INSTRUCTION:
Copy the data from the line with "Task: Open the Warstwa layer dropdown" through the end, swapping "Task" for "Goal" and keeping everything else the same. Leave the pictures out.
╭──
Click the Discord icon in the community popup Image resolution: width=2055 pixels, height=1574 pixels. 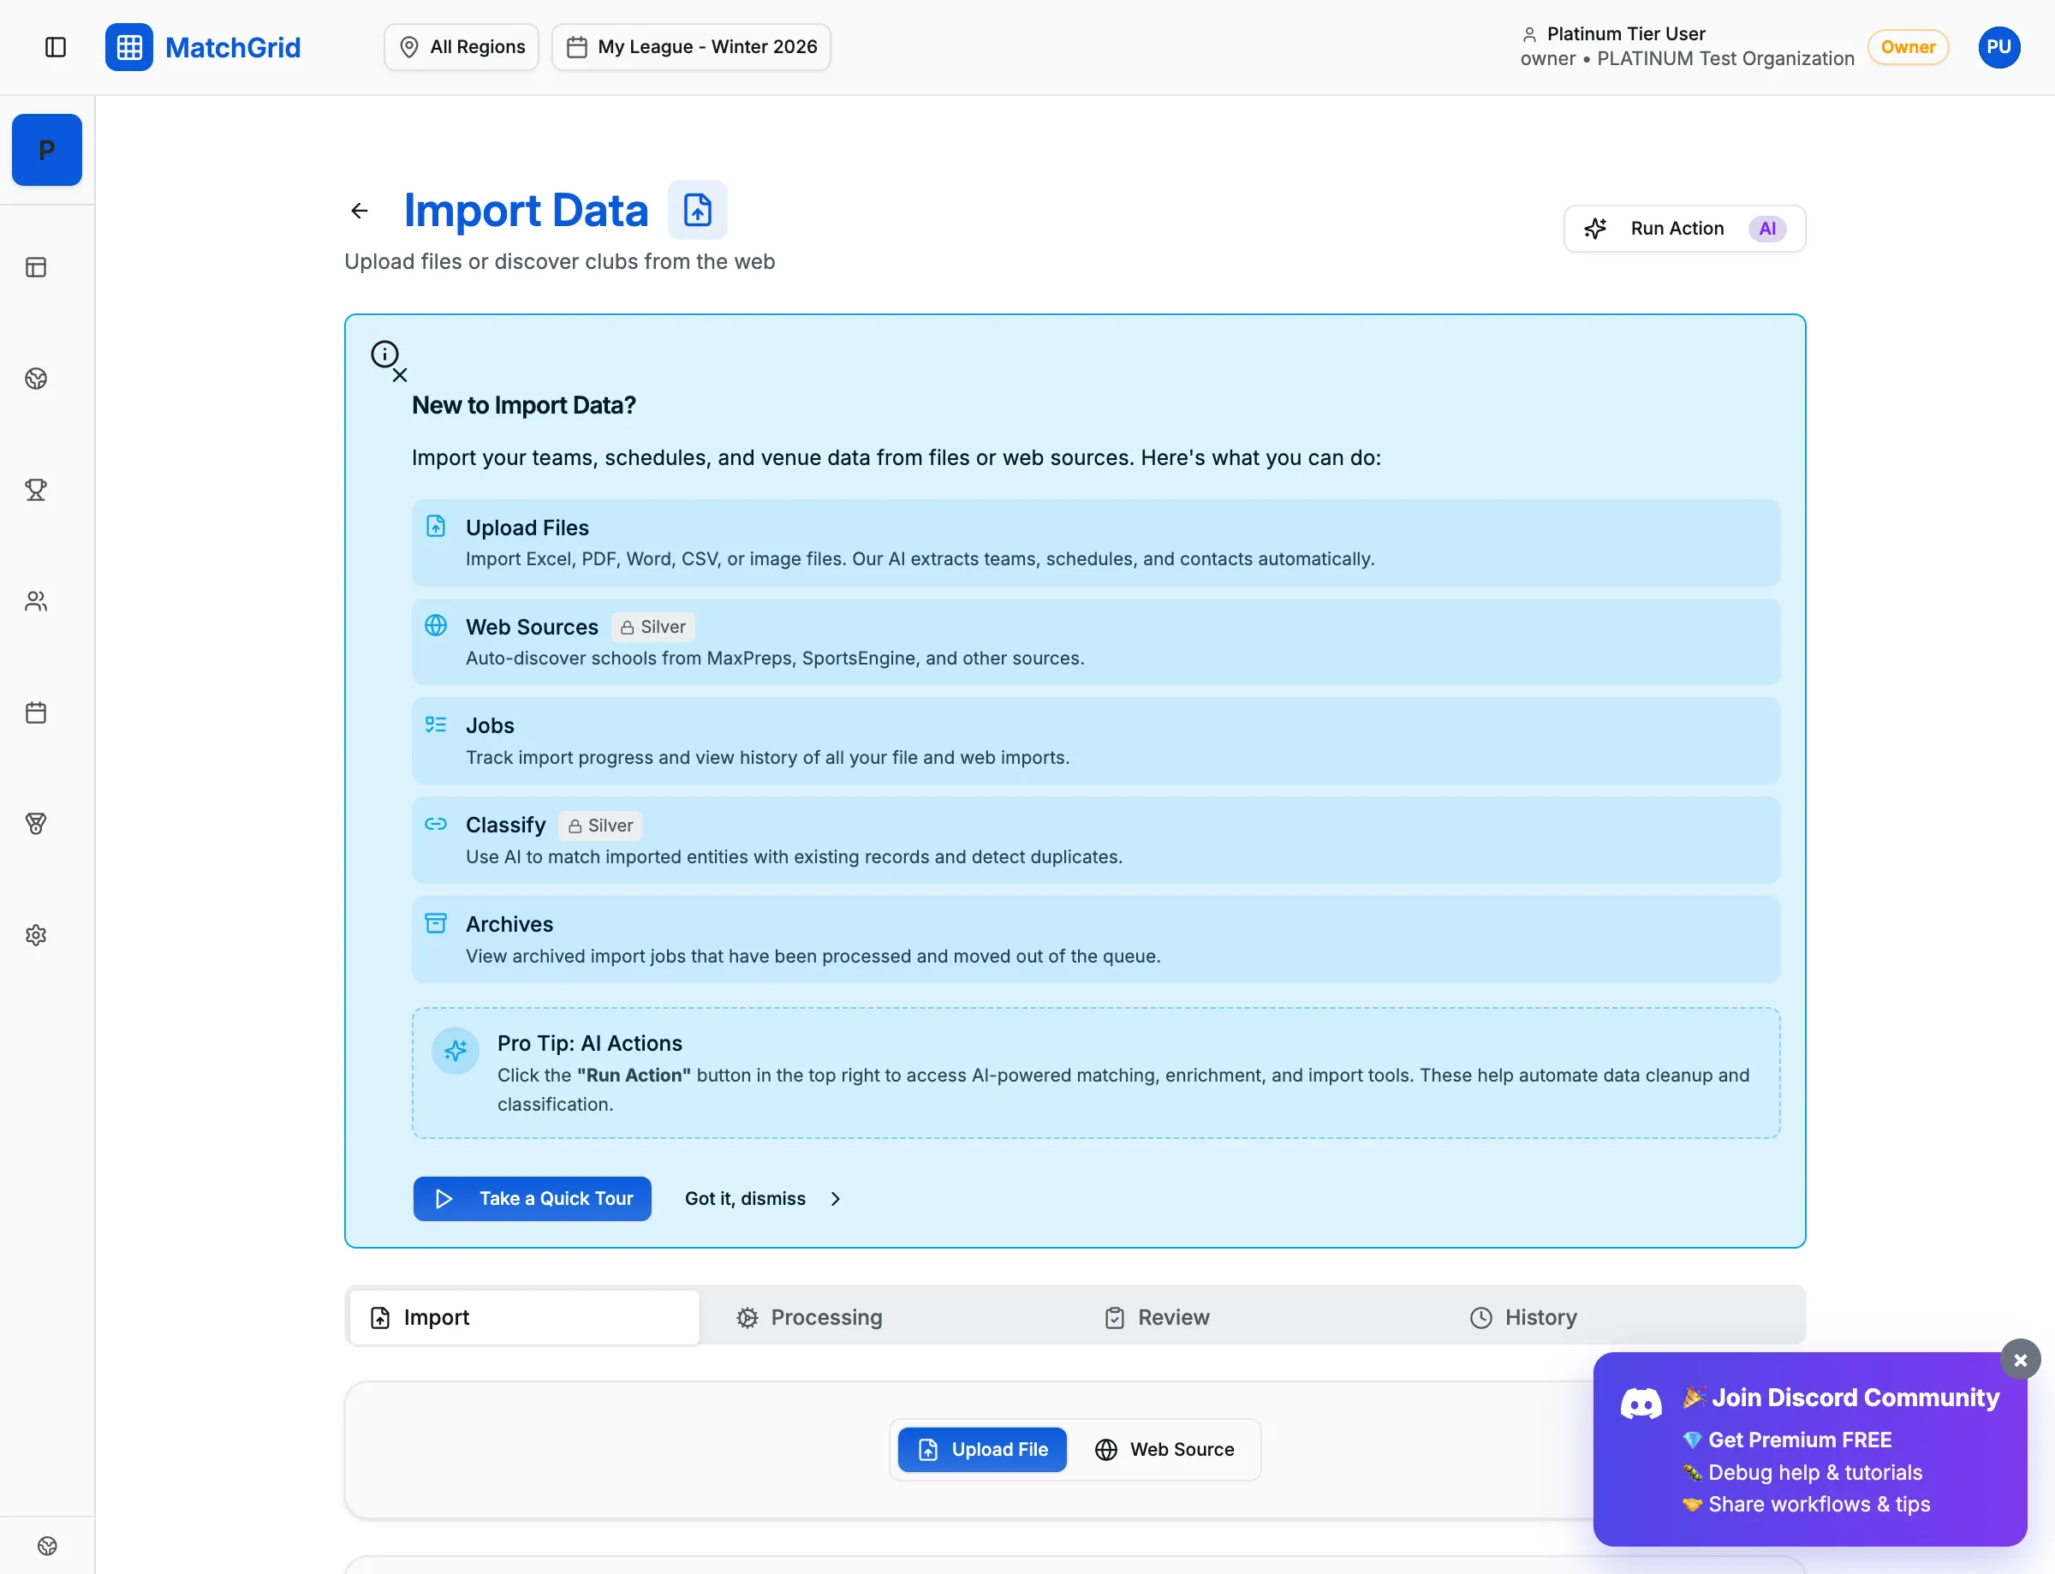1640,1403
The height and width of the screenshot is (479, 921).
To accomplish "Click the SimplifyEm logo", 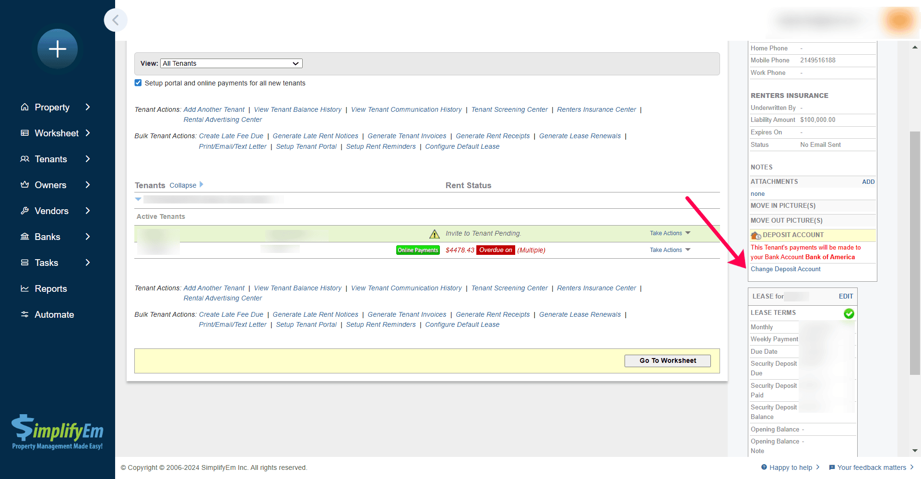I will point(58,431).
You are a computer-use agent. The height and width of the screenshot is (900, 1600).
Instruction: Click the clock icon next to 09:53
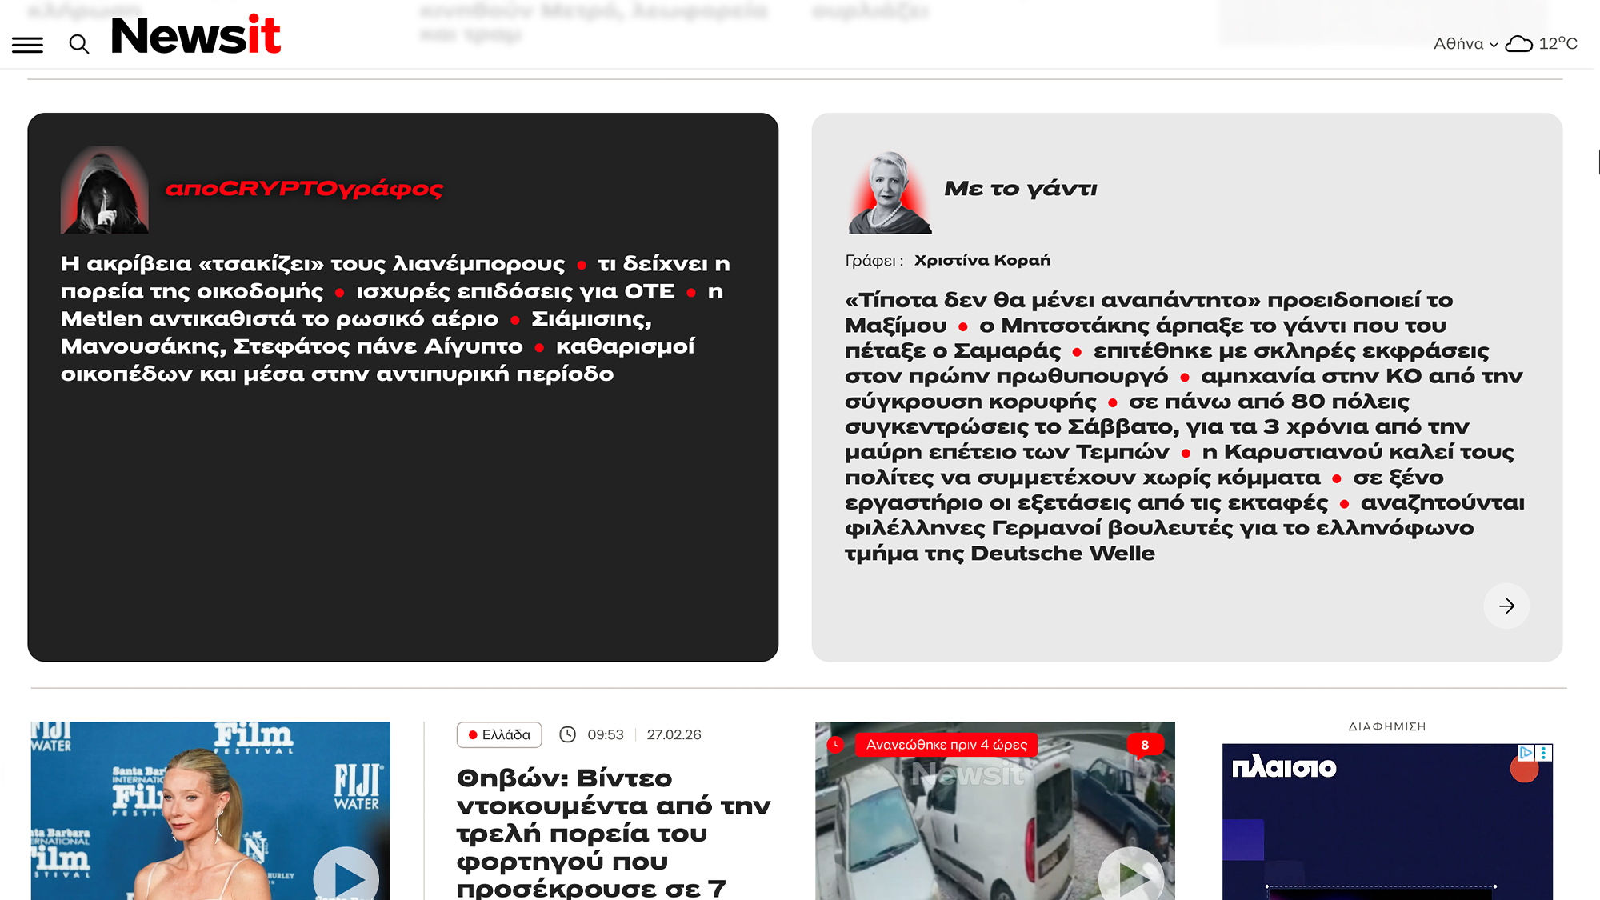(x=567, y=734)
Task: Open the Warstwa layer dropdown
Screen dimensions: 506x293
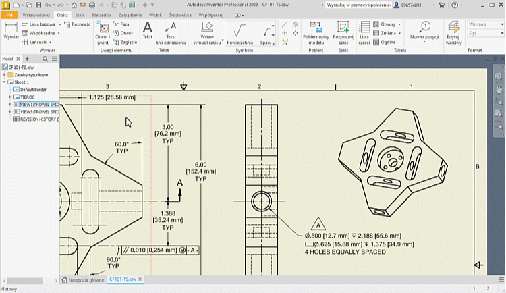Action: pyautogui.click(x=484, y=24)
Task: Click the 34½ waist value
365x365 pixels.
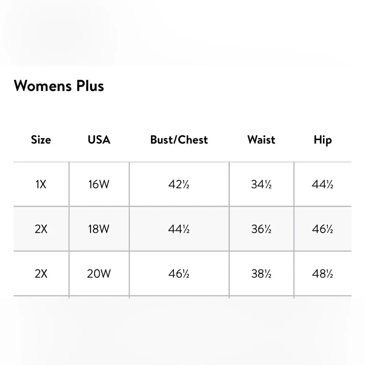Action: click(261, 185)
╰──
PROBLEM SOLUTION:
Goal: Open the Warstwa layer dropdown
Screen dimensions: 506x293
Action: pyautogui.click(x=484, y=24)
Goal: Click the 34½ waist value
365x365 pixels.
Action: click(261, 185)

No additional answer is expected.